### Task instructions
Print exactly the lines from the one that contains "Where should I" through the final line of the entries below, both included, and nothing else; omit the pictures.

### Source records
········

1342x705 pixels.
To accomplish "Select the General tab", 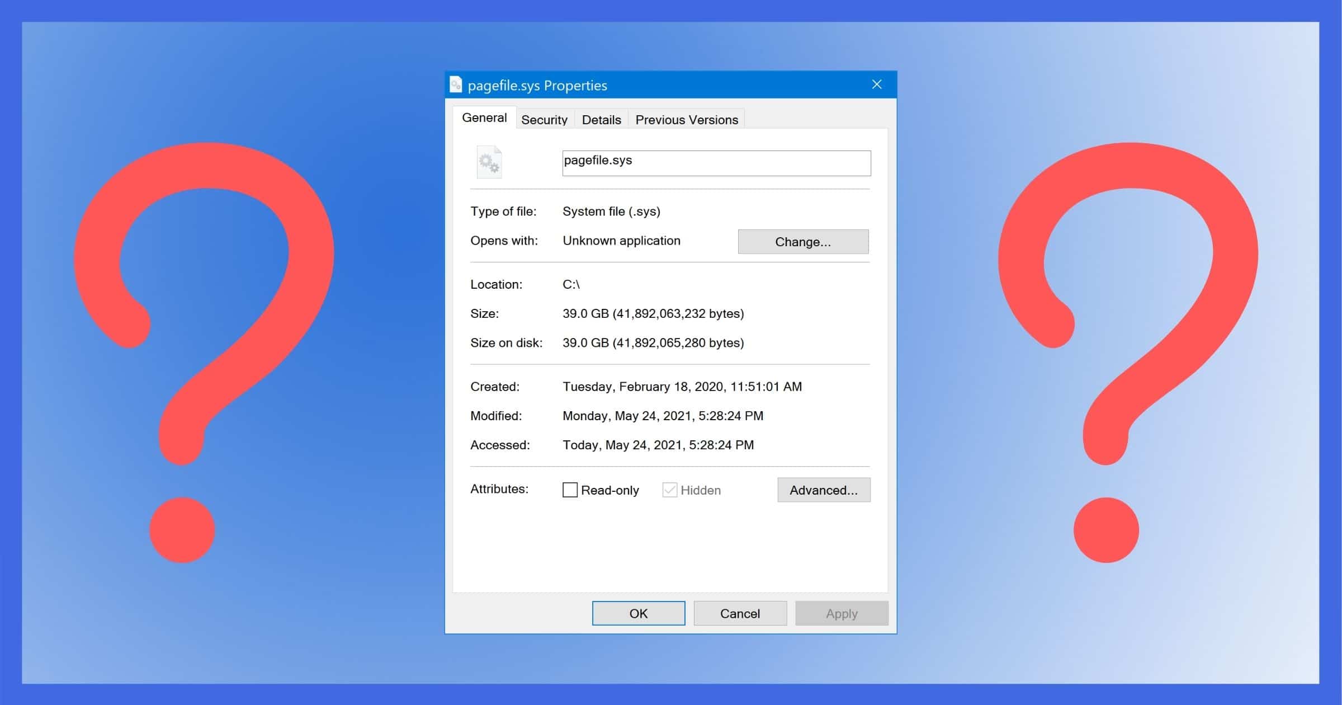I will click(x=484, y=118).
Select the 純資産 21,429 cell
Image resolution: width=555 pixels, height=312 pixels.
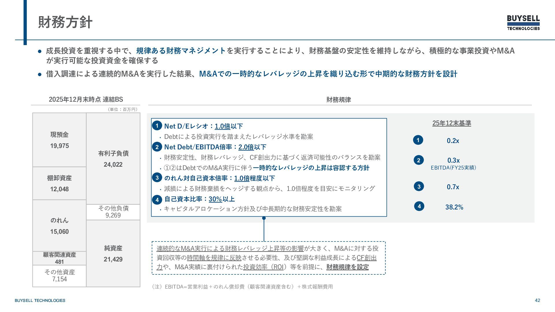pyautogui.click(x=113, y=253)
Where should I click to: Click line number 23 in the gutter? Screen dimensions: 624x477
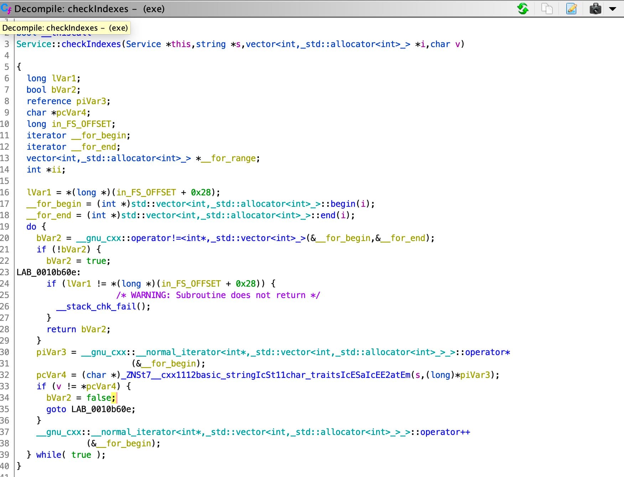(6, 272)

········

### Response area
Where should I click to: Click line number 23 in the gutter? Screen dimensions: 624x477
(6, 272)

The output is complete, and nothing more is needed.